PALERMO. Dal mito delle scarpe gioiello, per cui certe donne arrivano a fare bancarotta, alla ricerca di calzature originali, personalizzate ma low cost. È questa la tendenza che sembra affermarsi in una generazione che non è certo cresciuta negli agi degli anni ’80 e ’90, dove il consumismo e l’ostentazione del marchio sembravano rispondere alla filosofia «più spendi più vali».
Le scarpe che si diffondono a macchia d’olio, oggi, non sono i must di una volta, Timberland, Tod’s e Clark’s tra tutti, con pochi pezzi diversi tra loro ma dal prezzo talmente elevato da trasformare gli adolescenti in eserciti omologati con costose divise, nonché potenziali vittime di scippi che li costringevano ad andare a scuola o a tornare a casa scalzi!

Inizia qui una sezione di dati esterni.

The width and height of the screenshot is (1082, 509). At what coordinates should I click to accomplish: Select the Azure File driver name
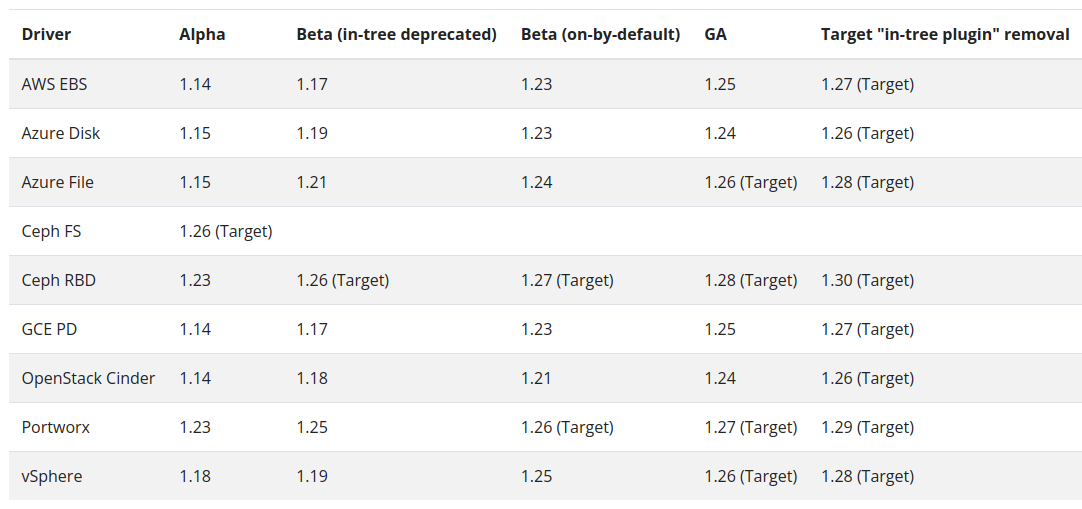(x=58, y=182)
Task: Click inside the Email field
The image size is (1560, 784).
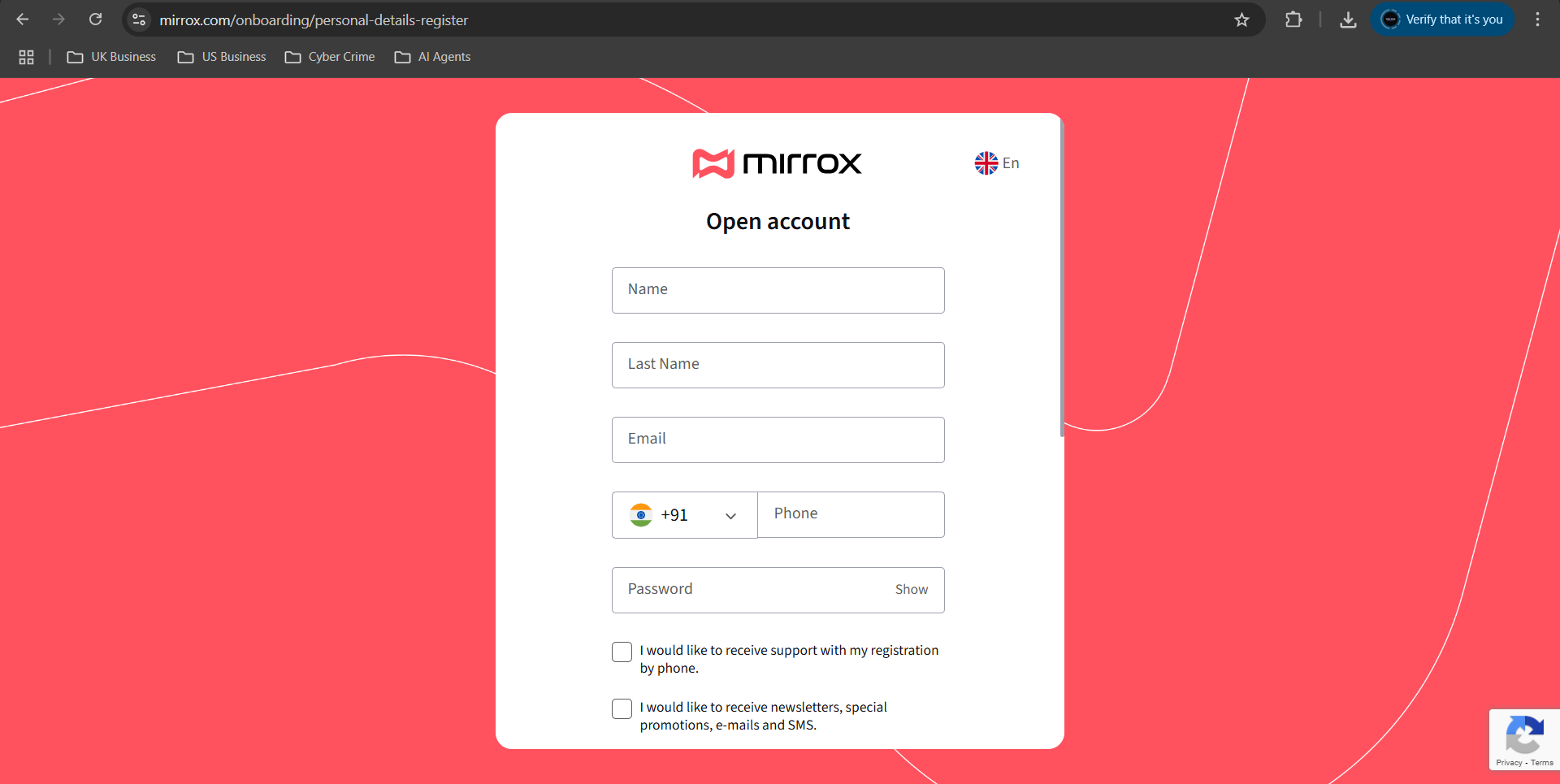Action: tap(778, 440)
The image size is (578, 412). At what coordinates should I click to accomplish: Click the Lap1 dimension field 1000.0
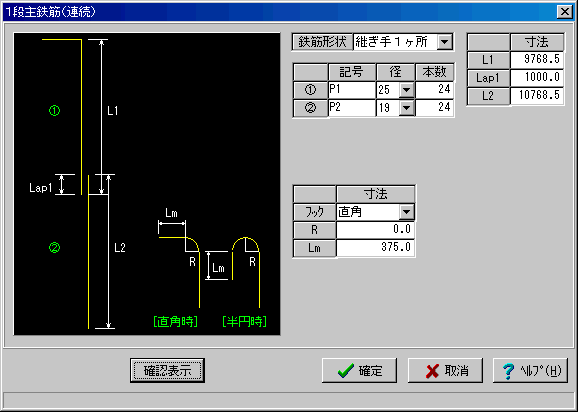537,77
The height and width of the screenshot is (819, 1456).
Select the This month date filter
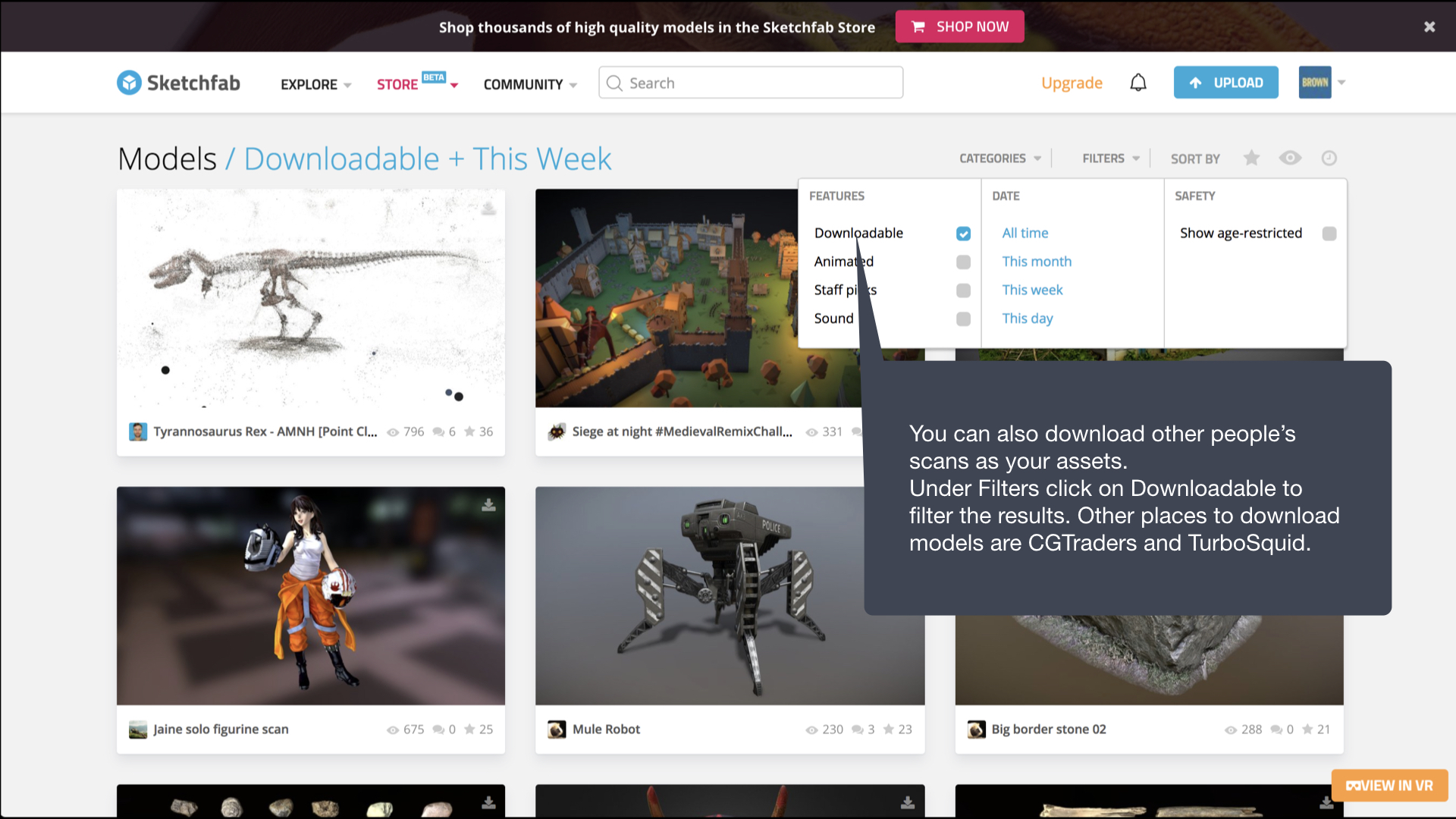(x=1037, y=262)
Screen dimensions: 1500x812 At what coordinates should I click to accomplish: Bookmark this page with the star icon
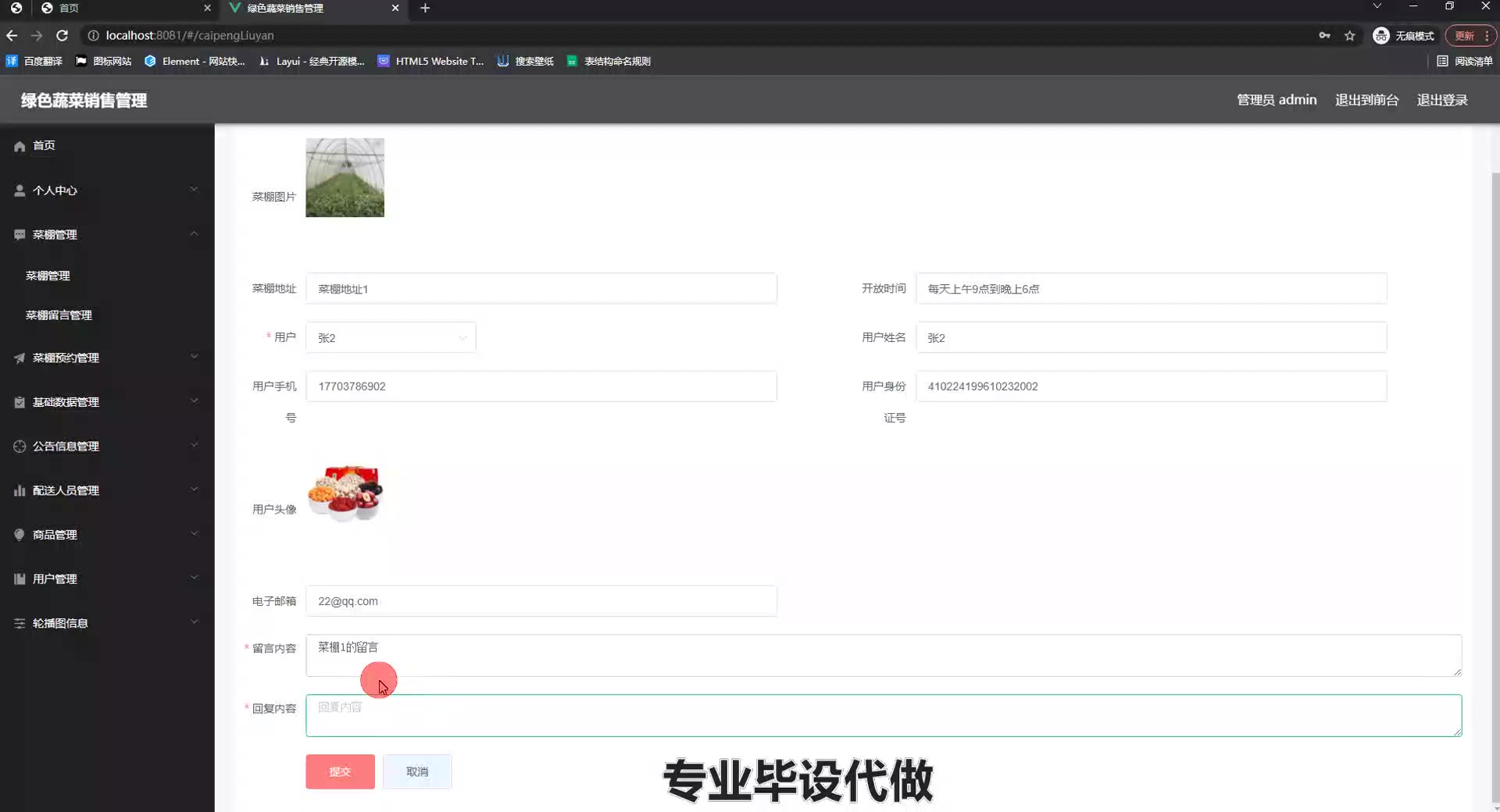point(1349,35)
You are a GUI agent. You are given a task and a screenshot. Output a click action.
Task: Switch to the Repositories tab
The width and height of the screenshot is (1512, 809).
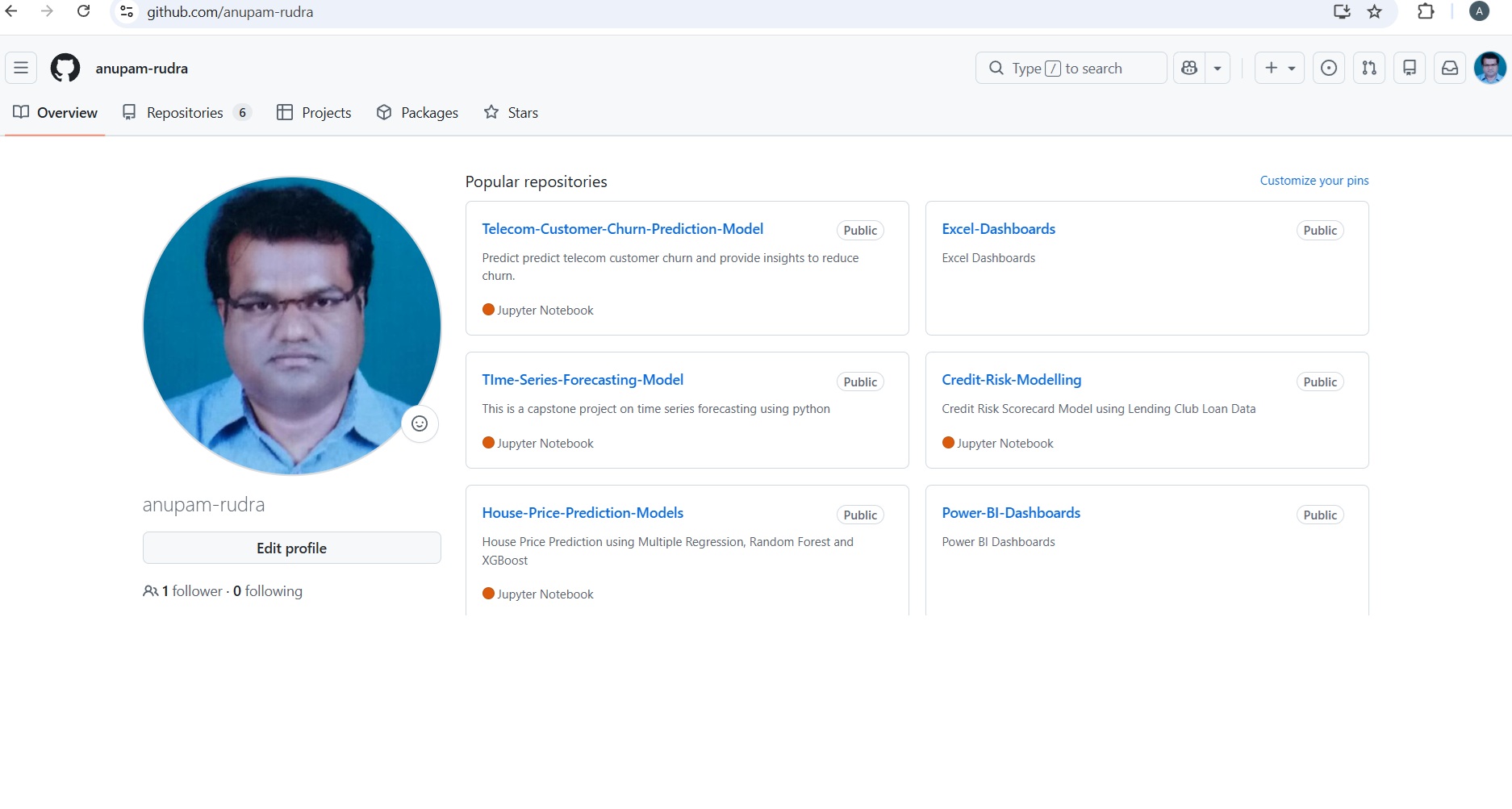pyautogui.click(x=186, y=113)
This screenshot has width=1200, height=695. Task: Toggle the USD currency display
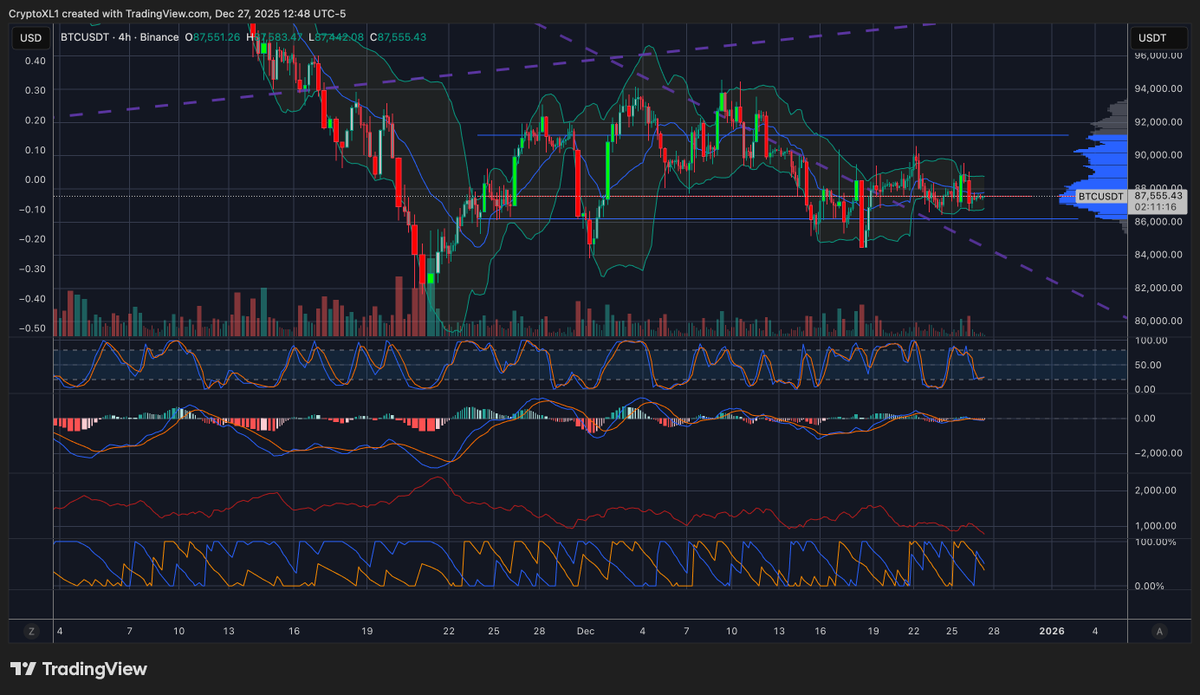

Havaianas e Crocs, sul fronte estivo sono due esperimenti di marketing che puntano su nuove tecnologie e modelli accattivanti ma alla portata di tutti. Nel filone si inserisce anche il nuovo marchio Hey Dude, che incanta l’utenza in modo «matematico», sommando metaforicamente una infradito e una sneakers, e cioè la comodità della pantofola con lo stile di una scarpa da passeggio, per ottenere un compromesso a buon prezzo, grazie alla tecnologia del Flex n’ Fold (più o meno piega e ripiega) che ha consentito di sostituire la tipica suola in cuoio o in gomma, pesante e costosa, con una «foam», una sorta di schiuma flessibile e leggera, oltre che indeformabile e antiscivolo. Il tutto per restituire una idea di leggerezza fisica e addosso, in una confezione gradevole e accattivate che gira attorno al concetto di «cheap and chic», con cuciture volutamente a vista ed imperfette.
Del resto già il nome denota l’atteggiamento scanzonato, «Hey dude» significa, in slang americano, «ciao amico» o, volendo, in palermitano «Hey compare».
«La coppia di scarpe estive – spiega Marco Lo Criti, agente per la Sicilia del marchio fiorentino, inventato da Alessandro Rosarno – pesa 150 grammi, e l’invernale poco più di 200, pur essendo in pelle o camoscio. In valigia si possono portare più di due paia senza influire sul peso del bagaglio e sembra di camminare a piedi nudi. Ci rendiamo conto di aver conquistato un cliente – sottolinea il responsabile siciliano del marchio - quando per la prima volta solleva una Dude e non riesce a credere che sia così leggera. Ed anche economica, la versione estiva si aggira sui quaranta euro, quella invernale si mantiene sotto i cento».
Il trend ultraleggero é in forte crescita, Nike ha proposto la Free Run, e modelli di questo tipo ci sono anche in Reebok, Asics, Puma, Sanuk, Vans, e persino con Timberland, marchio che ha conquistato e colonizzato gli anni ’80 con la sua suola a carro armato. Dude in sei anni si è diffuso in America, Asia, Oceania, Africa, Europa. Anche la rete siciliana è ben articolata, dai negozi più formali a quelli decisamente per giovani. A Palermo si trova da Leone di via Roma, Mazzara, Levi’s, Carocavallo, Urban e Velasurf, a Catania da Windsurf center, Zoe e Altro, a Caltanissetta da Look ed Ethos, a Messina da Omaha e è presente nelle isole della movida Panarea, Stromboli, Lipari e Pantelleria.